Les différentes dimensions du privilège migratoire. « Expatriations » françaises à Abu Dhabi

Claire Cosquer, sociologue 

Les flux migratoires vers le Golfe sont puissamment hiérarchisés. Les migrant·e·s français·es y occupent une position avantageuse, façonnée par la gestion institutionnelle des migrations autant que par les hiérarchies socioprofessionnelles.
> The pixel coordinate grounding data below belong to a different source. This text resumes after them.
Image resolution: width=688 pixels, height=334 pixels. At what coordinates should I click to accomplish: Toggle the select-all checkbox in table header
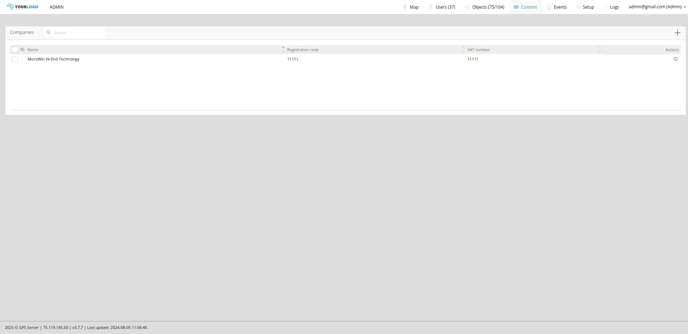[15, 50]
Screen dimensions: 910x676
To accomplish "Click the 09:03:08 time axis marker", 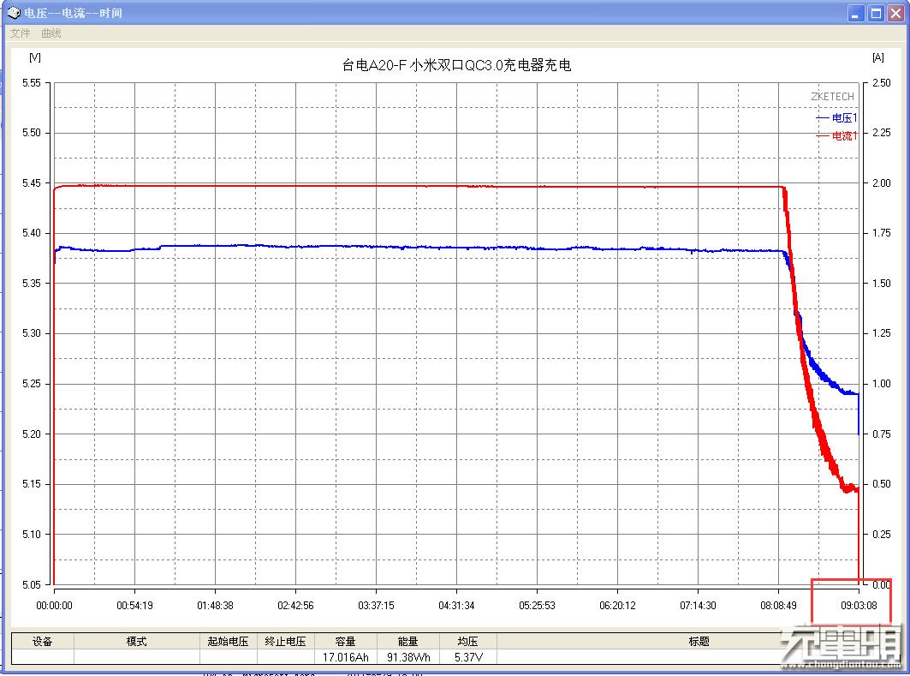I will click(858, 605).
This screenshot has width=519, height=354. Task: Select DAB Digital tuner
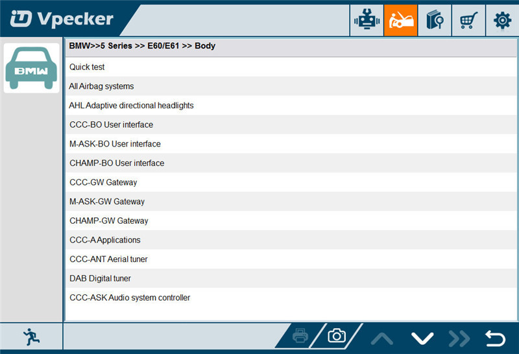(x=100, y=278)
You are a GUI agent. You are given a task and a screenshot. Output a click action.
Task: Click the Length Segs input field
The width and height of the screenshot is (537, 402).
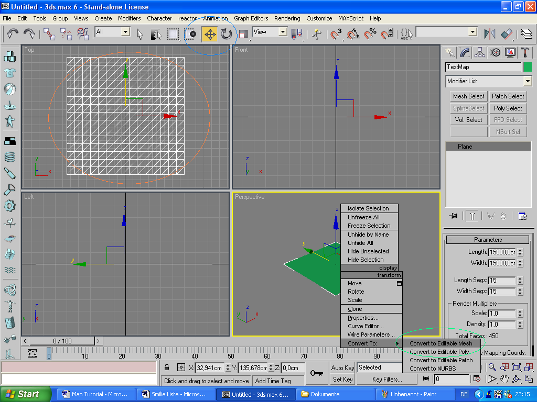(502, 281)
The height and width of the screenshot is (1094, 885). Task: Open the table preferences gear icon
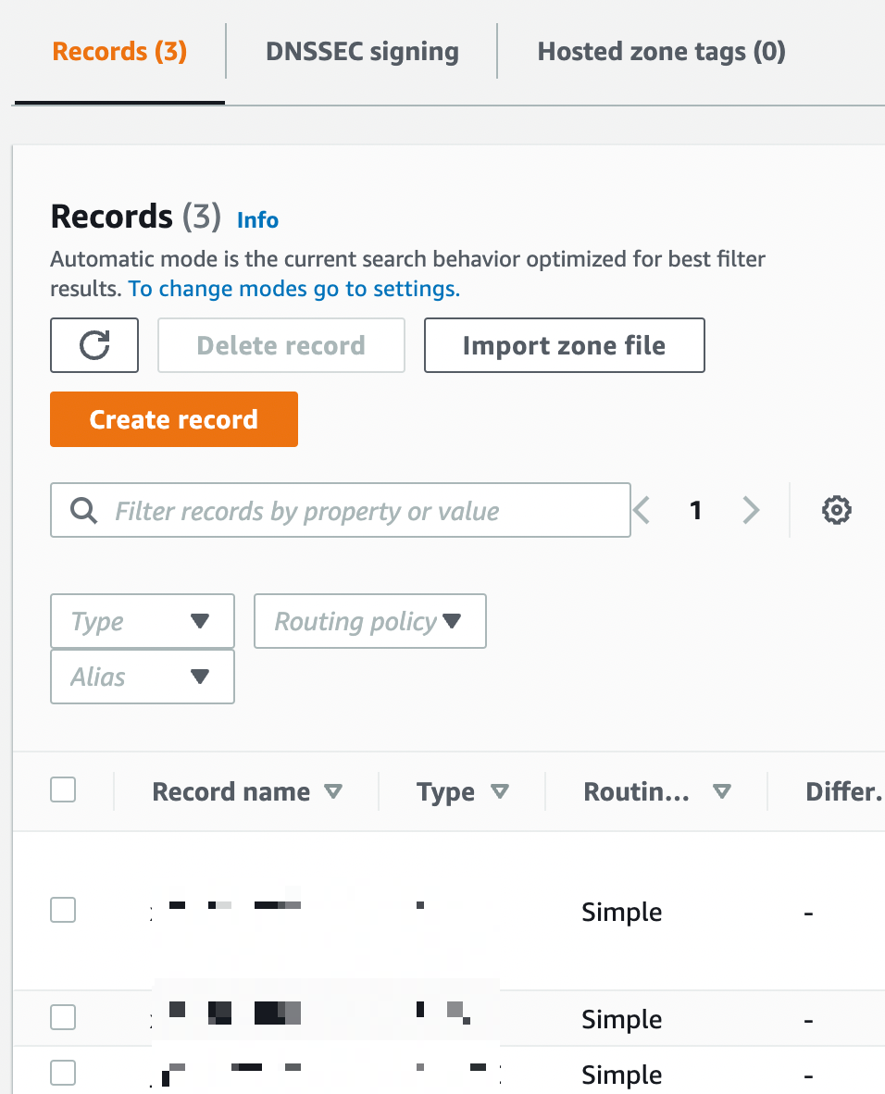[x=836, y=510]
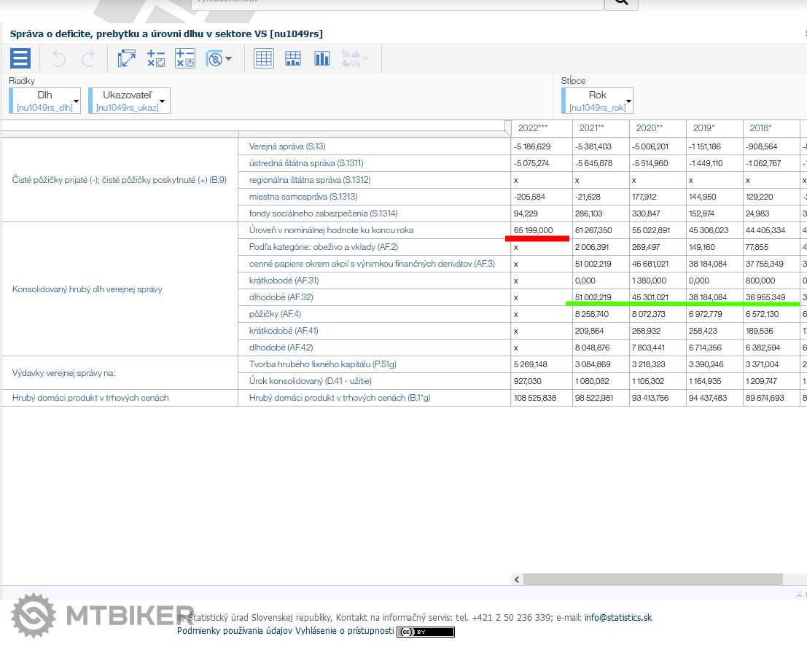Select the 2019* column header
The height and width of the screenshot is (647, 807).
point(703,128)
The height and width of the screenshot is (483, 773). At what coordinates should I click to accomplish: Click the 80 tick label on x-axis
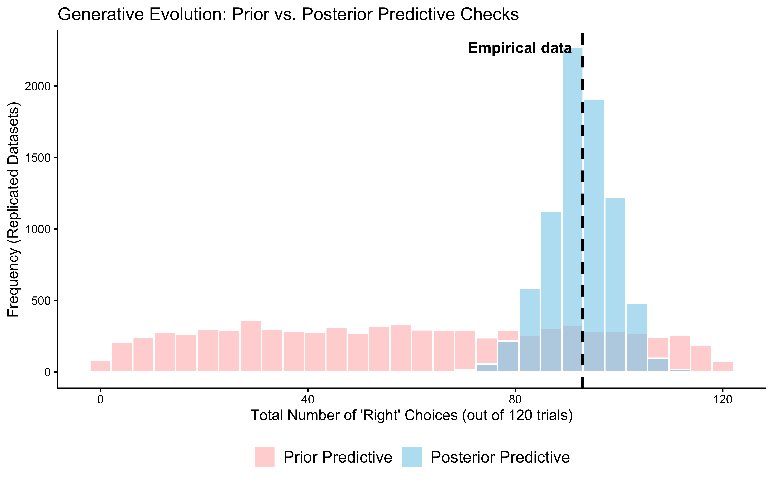pos(515,400)
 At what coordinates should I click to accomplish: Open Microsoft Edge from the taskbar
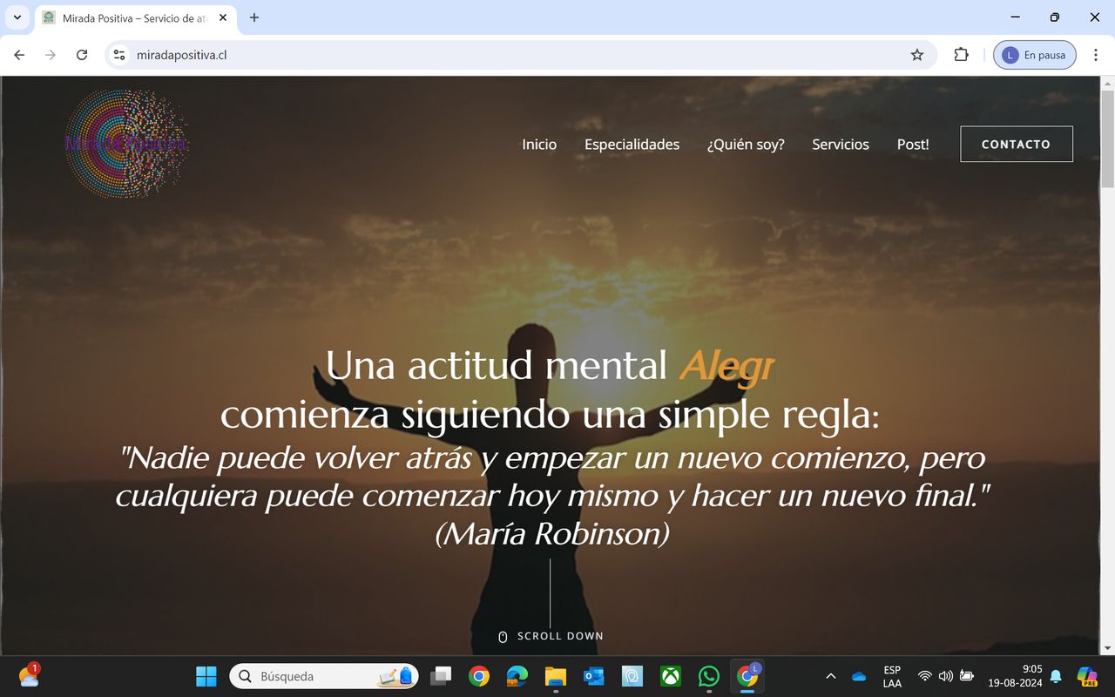[517, 676]
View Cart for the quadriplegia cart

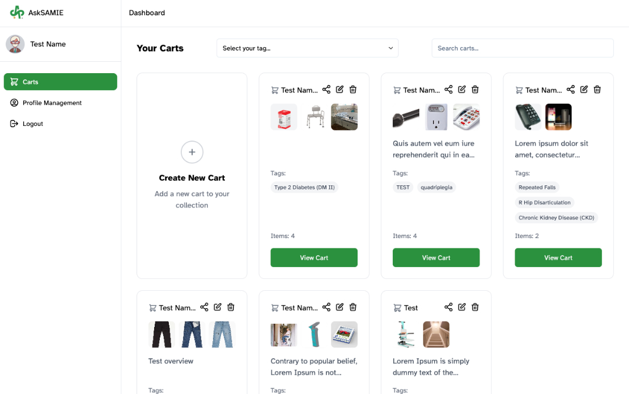point(436,257)
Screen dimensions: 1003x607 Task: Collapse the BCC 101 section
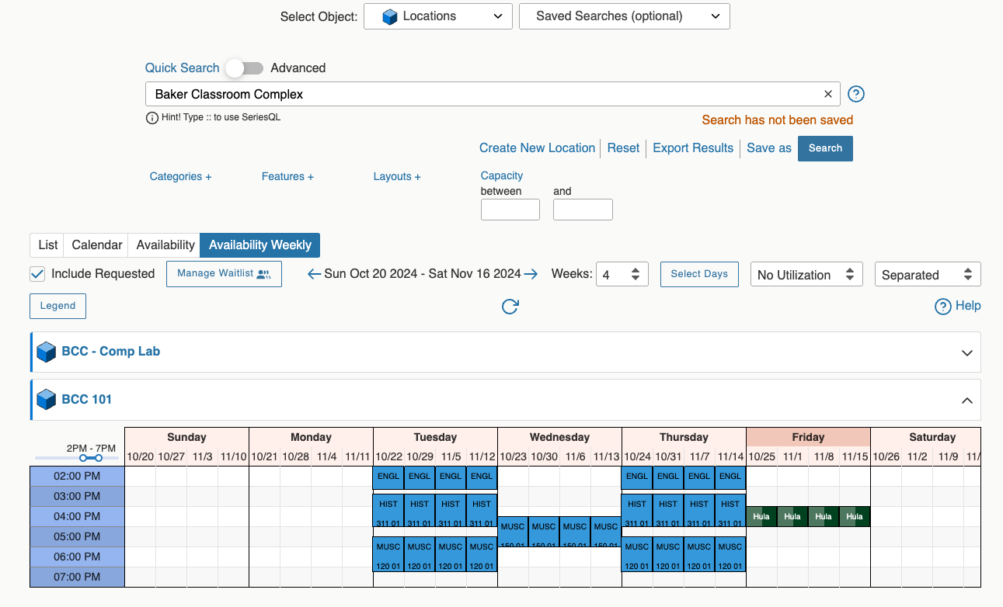[966, 401]
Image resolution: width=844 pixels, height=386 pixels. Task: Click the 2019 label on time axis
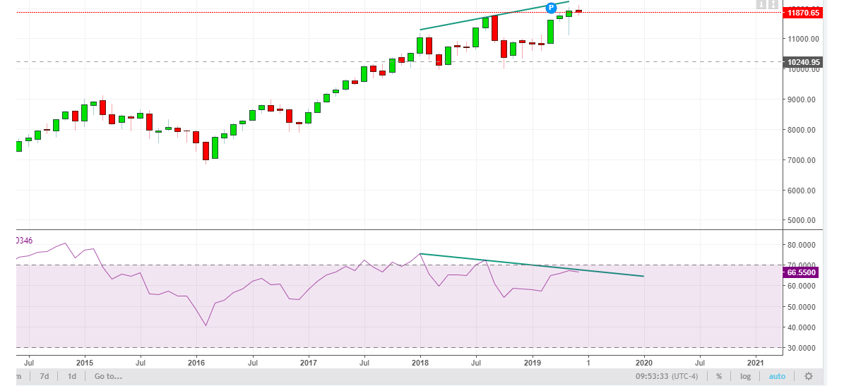click(x=532, y=362)
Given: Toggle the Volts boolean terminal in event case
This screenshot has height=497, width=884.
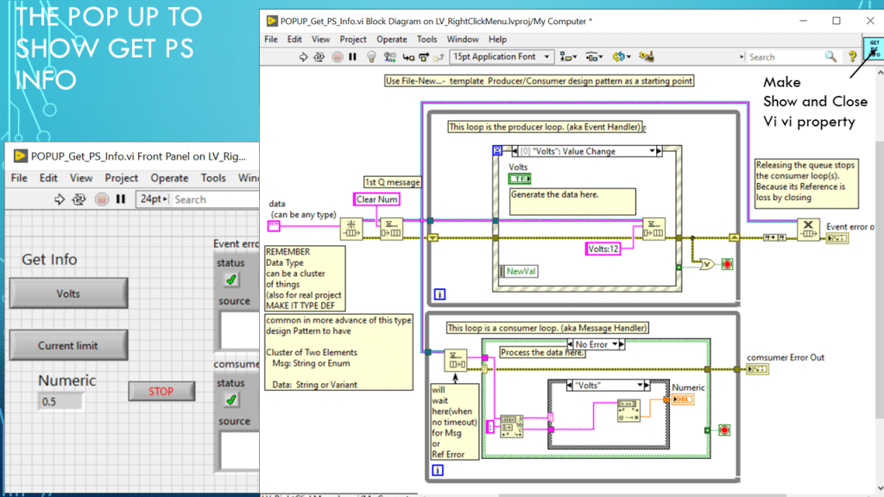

Crédits : Pierre et Place­ment – Cabinet de conseils en gestion de patri­moine et place­ments finan­ciers, A. R. Meyer et Larue Déborah

La séman­tique des migra­tions enre­gistre et repro­duit les hiérar­chi­sa­tions entre groupes migrants. Le terme « expa­trié », en parti­cu­lier, charrie des conno­ta­tions de privi­lège : l’imaginaire de l’« expa­tria­tion » contraste avec celui de la « migra­tion », le premier évoquant davan­tage des personnes très libres de leurs mouve­ments, de classe supé­rieure, déte­nant un passe­port occi­dental, blanches. Ces conno­ta­tions du privi­lège social sont parfois renfor­cées par les desti­na­tions migra­toires où se rendent les « expatrié·e·s » : l’espace du Golfe, connu pour sa richesse liée à l’exploitation du pétrole et du gaz, redouble ainsi la compré­hen­sion de l’« expa­tria­tion » comme une migra­tion dorée. Les « expatrié·e·s » français·es à Abu Dhabi (capi­tale des Émirats arabes unis), sur lesquels a porté cette recherche, se plaignent d’ailleurs d’être perçu·e·s comme vénales et vénaux, unique­ment attiré·e·s par l’appât du gain, et dénoncent régu­liè­re­ment le trai­te­ment média­tique dont elles et ils feraient l’objet en France.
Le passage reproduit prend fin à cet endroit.